### BEREITGESTELLTER TEXT
Zur Umsetzung dessen müssen Richtlinien entwickelt, kommuniziert und fortlaufend verfeinert werden. Wenn diese Richtlinien gut funktionieren, verhindern sie Cyberrisiken. Zudem stellen sie sicher, dass es nicht zu Abstrichen kommt, wenn ein Unternehmen beispielsweise kürzere Produkt-Release-Zyklen oder effizientere Remote-Arbeit anstrebt.

Immer komplexere IT-Infrastrukturen

Die Sicherheit eines Unternehmens wird immer komplexer. Mit der Einführung der Cloud hat die IT-Branche begonnen, die Vision einer agilen Anwendungs- und IT-Infrastruktur zu verwirklichen. Cybersecurity-Experten müssen ein sehr breites Spektrum an Cloud-Kenntnissen besitzen, da Unternehmensdaten stärker gestreut sind als je zuvor. Dank der Multicloud, Analyseanwendungen von Drittanbietern und verschiedenen Abteilungen, die neue Produktveröffentlichungen und Tools auf den Markt bringen, erstreckt sich die Trusted Compute Boundary (TCB) der meisten Unternehmen heute weit über die traditionellen, lokalen IT-Rechenzentren hinaus.

Eine einzige Anwendung kann problemlos mehrere Rechenzentren umfassen, die von mehreren Anbietern an unterschiedlichen geografischen Standorten und unter unterschiedlichen gesetzlichen Auflagen verwaltet wird. Während es ohnehin schon schwierig ist, multidisziplinäre IT-Fachkräfte zu finden, ist es umso schwieriger, jemanden mit dem zusätzlichen Schwerpunkt Sicherheit zu finden.

Um nach heutigen Maßstäben als Cybersecurity-Experte zu gelten, ist tiefergehende IT-Erfahrung in mindestens einem, zwei oder gar mehr spezifischen Bereichen gefragt. Das zu erfüllen ist schwierig im Hinblick darauf, wie schnell sich die IT weiterentwickelt. Hinzukommt, dass ein potenziell qualifizierter Mitarbeiter ein Verständnis für die Art und Weise haben muss, wie ein Unternehmen Technologie einsetzt.

Um also den Anforderungen eines Profils gerecht zu werden, sind viele Jahre praktische Erfahrung gefragt – weit über jede Ausbildung hinaus. Ein solcher Weg ist enorm lang und am Ende macht sich der Mangel an Fähigkeiten am deutlichsten in der schwachen Pipeline zwischen Einsteigern und erfahrenen Sicherheitstalenten bemerkbar.

### PFLICHTAUFGABEN
**a.** Führen Sie alle Faktoren auf, durch die sich laut dem Text zur IT-Sicherheit die Trusted Compute Boundary (TCB) der meisten Unternehmen heute über die traditionellen, lokalen IT-Rechenzentren hinaus erstreckt.
**b.** Beantworten Sie anhand des Textes zur IT-Sicherheit diese Fragen:
(i) Was verhindern Richtlinien, wenn sie gut funktionieren?
(ii) Mit welchem Schritt hat die IT-Branche begonnen, die Vision einer agilen Anwendungs- und IT-Infrastruktur zu verwirklichen?
(iii) Woran macht sich der Mangel an Fähigkeiten am deutlichsten bemerkbar?
**c.** Übertragen Sie diesen Satz aus dem Text zur IT-Sicherheit ins Englische: „Um nach heutigen Maßstäben als Cybersecurity-Experte zu gelten, ist tiefergehende IT-Erfahrung in mindestens einem, zwei oder gar mehr spezifischen Bereichen gefragt.“

### VERFÜGBARE DATEN
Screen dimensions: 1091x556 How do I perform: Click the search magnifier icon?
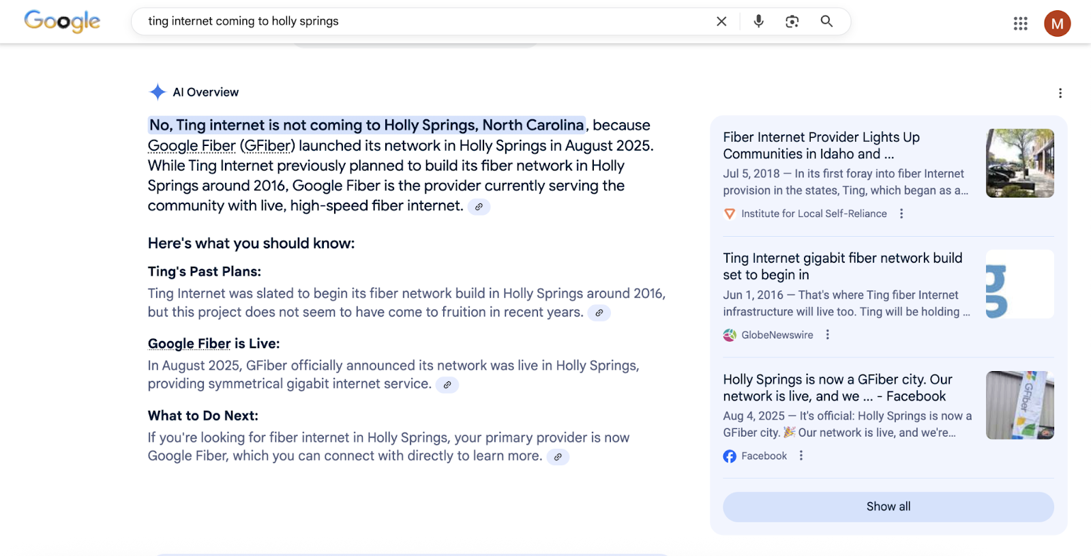click(x=826, y=21)
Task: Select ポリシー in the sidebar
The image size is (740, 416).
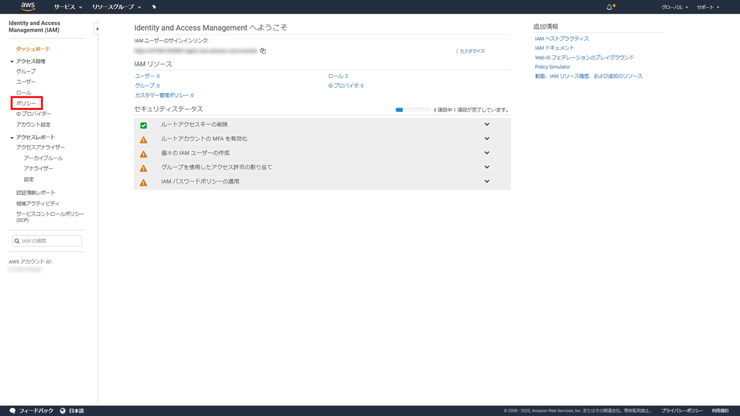Action: pos(26,103)
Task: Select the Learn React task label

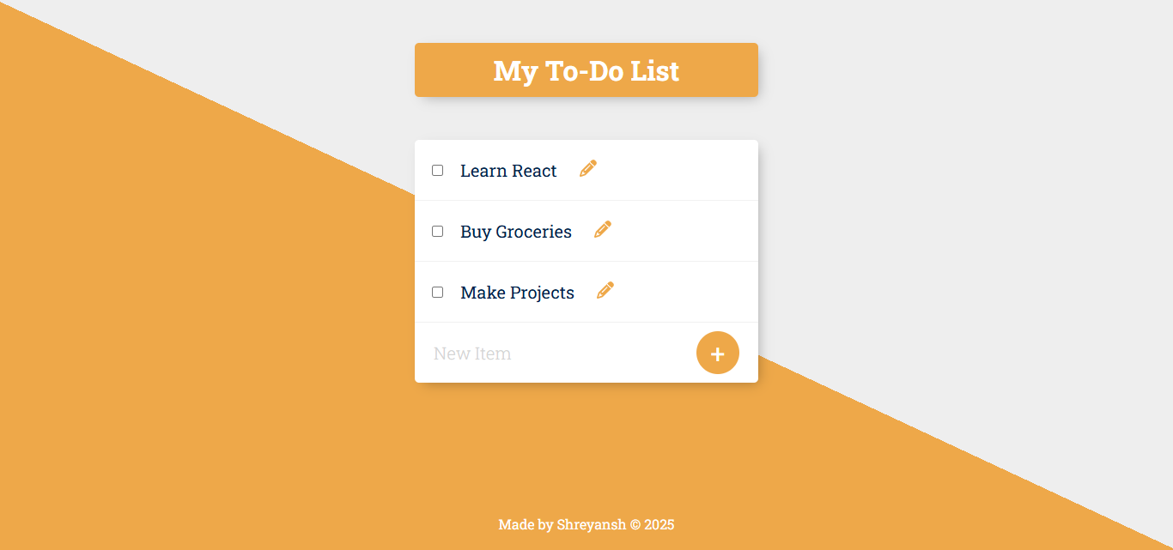Action: (508, 171)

### LÖSUNGEN DER AUFGABEN
**a.**
- die Multicloud
- Analyseanwendungen von Drittanbietern
- verschiedene Abteilungen, die neue Produktveröffentlichungen und Tools auf den Markt bringen

**b.**
(i) Cyberrisiken
(ii) Mit der Einführung der Cloud
(iii) An der schwachen Pipeline zwischen Einsteigern und erfahrenen Sicherheitstalenten

**c.** To be considered a cybersecurity expert by today's standards, in-depth IT experience in at least one, two, or even more specific areas is required.